=== Section Start ===
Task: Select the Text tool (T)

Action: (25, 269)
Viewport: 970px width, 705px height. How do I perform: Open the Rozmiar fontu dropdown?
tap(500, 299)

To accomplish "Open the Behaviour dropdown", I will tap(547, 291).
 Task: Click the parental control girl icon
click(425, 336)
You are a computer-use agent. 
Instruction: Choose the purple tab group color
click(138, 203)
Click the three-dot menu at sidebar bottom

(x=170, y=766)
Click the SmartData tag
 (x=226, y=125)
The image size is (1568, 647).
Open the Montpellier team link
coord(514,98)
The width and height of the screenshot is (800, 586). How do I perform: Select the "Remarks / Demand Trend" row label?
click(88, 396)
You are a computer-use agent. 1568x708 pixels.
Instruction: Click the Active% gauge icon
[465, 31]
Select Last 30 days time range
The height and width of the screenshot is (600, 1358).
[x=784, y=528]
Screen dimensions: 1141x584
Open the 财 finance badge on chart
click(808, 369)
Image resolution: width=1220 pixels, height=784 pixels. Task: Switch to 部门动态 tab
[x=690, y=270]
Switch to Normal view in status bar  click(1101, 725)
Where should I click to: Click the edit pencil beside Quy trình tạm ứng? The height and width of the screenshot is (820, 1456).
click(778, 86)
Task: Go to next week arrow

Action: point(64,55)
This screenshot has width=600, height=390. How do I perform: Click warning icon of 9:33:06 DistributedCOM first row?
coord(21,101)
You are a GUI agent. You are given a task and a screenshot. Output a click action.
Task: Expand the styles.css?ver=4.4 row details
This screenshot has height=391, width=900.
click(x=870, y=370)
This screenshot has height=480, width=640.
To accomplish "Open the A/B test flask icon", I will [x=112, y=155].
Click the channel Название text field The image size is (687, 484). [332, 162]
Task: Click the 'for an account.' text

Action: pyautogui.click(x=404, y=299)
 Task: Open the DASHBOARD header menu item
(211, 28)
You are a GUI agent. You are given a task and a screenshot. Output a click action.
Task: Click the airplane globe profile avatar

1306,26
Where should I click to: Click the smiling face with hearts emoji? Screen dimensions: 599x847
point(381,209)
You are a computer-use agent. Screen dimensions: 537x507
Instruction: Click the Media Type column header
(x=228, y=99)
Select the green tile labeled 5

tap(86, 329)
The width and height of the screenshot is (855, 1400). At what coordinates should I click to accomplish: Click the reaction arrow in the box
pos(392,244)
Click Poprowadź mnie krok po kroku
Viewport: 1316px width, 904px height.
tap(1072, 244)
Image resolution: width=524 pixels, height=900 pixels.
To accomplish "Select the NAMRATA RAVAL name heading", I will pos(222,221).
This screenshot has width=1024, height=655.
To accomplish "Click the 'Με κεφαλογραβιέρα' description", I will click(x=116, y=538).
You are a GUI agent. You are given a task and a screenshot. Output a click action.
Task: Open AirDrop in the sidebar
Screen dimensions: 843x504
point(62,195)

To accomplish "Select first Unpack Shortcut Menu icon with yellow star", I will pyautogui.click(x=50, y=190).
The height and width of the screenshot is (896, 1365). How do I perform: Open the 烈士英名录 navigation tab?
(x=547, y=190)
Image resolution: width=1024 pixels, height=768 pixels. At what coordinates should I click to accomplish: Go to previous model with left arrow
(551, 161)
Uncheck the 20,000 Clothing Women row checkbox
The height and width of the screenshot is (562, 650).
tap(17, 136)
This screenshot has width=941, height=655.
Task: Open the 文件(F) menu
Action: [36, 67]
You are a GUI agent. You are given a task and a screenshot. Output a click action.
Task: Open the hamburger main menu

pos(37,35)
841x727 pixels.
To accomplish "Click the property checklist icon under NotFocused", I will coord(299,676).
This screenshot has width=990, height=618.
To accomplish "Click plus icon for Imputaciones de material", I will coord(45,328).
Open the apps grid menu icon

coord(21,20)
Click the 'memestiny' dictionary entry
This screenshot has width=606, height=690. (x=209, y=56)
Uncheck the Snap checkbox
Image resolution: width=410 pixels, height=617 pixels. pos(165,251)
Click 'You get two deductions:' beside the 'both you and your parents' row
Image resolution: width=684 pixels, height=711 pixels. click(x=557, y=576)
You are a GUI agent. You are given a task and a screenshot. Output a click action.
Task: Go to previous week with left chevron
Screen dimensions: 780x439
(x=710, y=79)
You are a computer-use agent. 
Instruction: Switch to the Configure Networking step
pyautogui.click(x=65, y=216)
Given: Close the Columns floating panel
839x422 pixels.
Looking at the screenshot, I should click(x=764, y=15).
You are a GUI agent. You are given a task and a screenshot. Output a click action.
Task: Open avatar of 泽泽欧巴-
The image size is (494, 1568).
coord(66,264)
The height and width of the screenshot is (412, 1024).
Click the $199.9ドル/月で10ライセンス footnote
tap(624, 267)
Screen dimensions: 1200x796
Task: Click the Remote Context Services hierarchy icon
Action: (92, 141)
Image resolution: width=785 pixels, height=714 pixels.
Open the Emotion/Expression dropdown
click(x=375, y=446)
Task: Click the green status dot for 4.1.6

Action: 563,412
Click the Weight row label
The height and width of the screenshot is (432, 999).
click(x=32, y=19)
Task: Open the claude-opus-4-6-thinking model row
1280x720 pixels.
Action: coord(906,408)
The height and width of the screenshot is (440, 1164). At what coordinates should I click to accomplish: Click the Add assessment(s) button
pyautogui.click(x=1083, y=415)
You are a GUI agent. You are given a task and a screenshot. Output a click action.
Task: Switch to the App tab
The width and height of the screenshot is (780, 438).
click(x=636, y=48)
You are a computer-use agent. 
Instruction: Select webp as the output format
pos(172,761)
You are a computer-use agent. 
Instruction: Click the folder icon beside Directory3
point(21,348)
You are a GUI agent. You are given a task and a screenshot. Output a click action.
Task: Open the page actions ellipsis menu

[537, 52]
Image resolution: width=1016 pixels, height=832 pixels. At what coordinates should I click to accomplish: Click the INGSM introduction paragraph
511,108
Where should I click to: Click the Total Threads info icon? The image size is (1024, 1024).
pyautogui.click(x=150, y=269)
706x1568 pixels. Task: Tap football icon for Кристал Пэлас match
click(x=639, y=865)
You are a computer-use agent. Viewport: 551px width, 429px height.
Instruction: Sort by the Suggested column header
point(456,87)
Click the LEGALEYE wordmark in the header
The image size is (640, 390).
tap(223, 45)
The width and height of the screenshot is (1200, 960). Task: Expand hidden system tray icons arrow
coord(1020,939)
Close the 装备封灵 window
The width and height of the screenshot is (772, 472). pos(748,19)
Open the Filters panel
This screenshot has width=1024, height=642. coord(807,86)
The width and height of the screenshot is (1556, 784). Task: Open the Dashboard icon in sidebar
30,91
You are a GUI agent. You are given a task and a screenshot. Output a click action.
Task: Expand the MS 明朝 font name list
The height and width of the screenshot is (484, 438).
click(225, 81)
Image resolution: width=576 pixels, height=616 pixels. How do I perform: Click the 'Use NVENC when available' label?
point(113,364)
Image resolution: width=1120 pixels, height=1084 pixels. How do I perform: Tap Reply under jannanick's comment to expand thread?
=== Section End ===
# REQUIRED ACTION
Nothing but the lines from the one holding "706x1568 pixels. Task: Tap" through the end of the listing above should appear, each exactly as given.

# ANSWER TO THIS EXERCISE
706x1568 pixels. Task: Tap football icon for Кристал Пэлас match
click(x=639, y=865)
You are a computer-use agent. Viewport: 551px width, 429px height.
Instruction: Sort by the Suggested column header
point(456,87)
Click the LEGALEYE wordmark in the header
The image size is (640, 390).
tap(223, 45)
The width and height of the screenshot is (1200, 960). Task: Expand hidden system tray icons arrow
coord(1020,939)
Close the 装备封灵 window
The width and height of the screenshot is (772, 472). pos(748,19)
Open the Filters panel
This screenshot has width=1024, height=642. coord(807,86)
The width and height of the screenshot is (1556, 784). Task: Open the Dashboard icon in sidebar
30,91
You are a GUI agent. You are given a task and a screenshot. Output a click action.
Task: Expand the MS 明朝 font name list
The height and width of the screenshot is (484, 438).
click(225, 81)
Image resolution: width=576 pixels, height=616 pixels. How do I perform: Click the 'Use NVENC when available' label?
point(113,364)
Image resolution: width=1120 pixels, height=1084 pixels. How do I perform: Tap Reply under jannanick's comment to expand thread?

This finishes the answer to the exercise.